Полдень. Жарко. Тряс сено. Читал про то, какие хорошие были Шмелев Иван и Зайцев Борис — хрустальные, прозрачные, такие раскрытые, что, кажется, их даже похоронили в незаколоченных гробах. И так они преданы были России, так сочувствовали — один Человеку из ресторана, гордой русской душе, другой — умирающему мальчику: «ножки стынут»... И я тоже сочувствую... но опустевшая деревня Нюрговичи, вновь заселенная кем-то, действует на меня как погост. В деревне есть люди, но из нее ушла жизнь; новые лица неуместны в избе бабы Нюши, Ивана с Марьей, Федора с бабкой Татьяной (равно как мое неприязненное лицо, может быть, кажется им неуместным — на новоселье). Терзает мою душу некошеная трава. Экое богатство! Наследство! Нам завещано. А мы не косим. Моя коса не берет вепсовскую траву, настолько трава изобильна, густа, сочна. Такая меня взяла оторопь — Господи Иисусе, спаси и помилуй!
На дворе язык на сторону от жары, а в избе знобко. Странное состояние, ни на что не могу решиться. Может быть, это от недоедания, бессонницы по ночам? Скучно мне в деревне без деда Федора, без Ивана с Марьей, без всех других-протчих дорогих моих вепсов-крестьян. Ваня зашел бы, сел на порог, сказал бы: «У нас просто». У них было просто, а все вышло навыворот, так стало сложно, хоть вой.

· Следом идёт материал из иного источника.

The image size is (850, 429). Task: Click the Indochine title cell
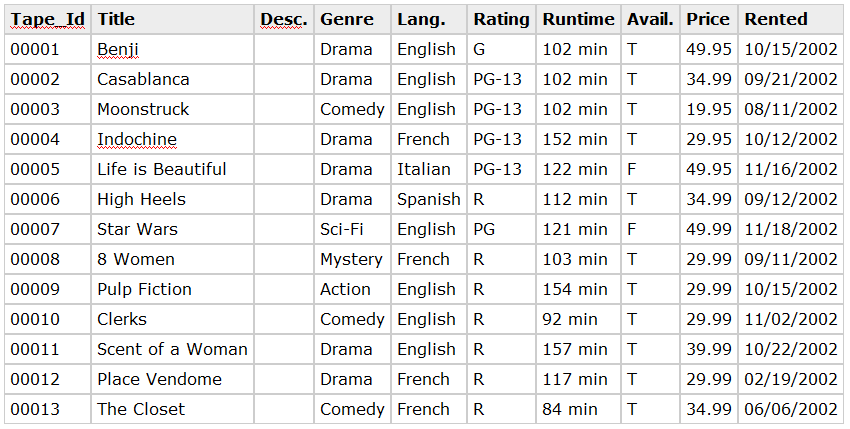(173, 139)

Ах, если бы сейчас проскакал на коне под окном Гришка Мошников, десантник Второй мировой, дымя завернутой в тихвинскую «Трудовую славу» махоркой... Мы бы с ним покурили и выпили бы и все обсудили. Деревенские всё понимали, а новые ни бум-бум . У Гришки бы я разжился тремя литрами молока, а так иди на озеро по воду, гоняй чаи. Скучно, так скучно, что взял бы и убежал. Но куда 6ежать-то? В городе еще скучнее и живот заболит от дурной воды. Здесь живот не болит, тихо, не нужны деньги, их решительно не за что отдать.
Жарко, предгрозово. Наяривают коростели. Иногда прилетают две большие вороны, садятся на крышу, ждут какой-нибудь поживы. Прибегает черная, крайне тощая, стонущая от голода собака, виляет задом, выпрашивает еды. Однако гречневую кашу не ест.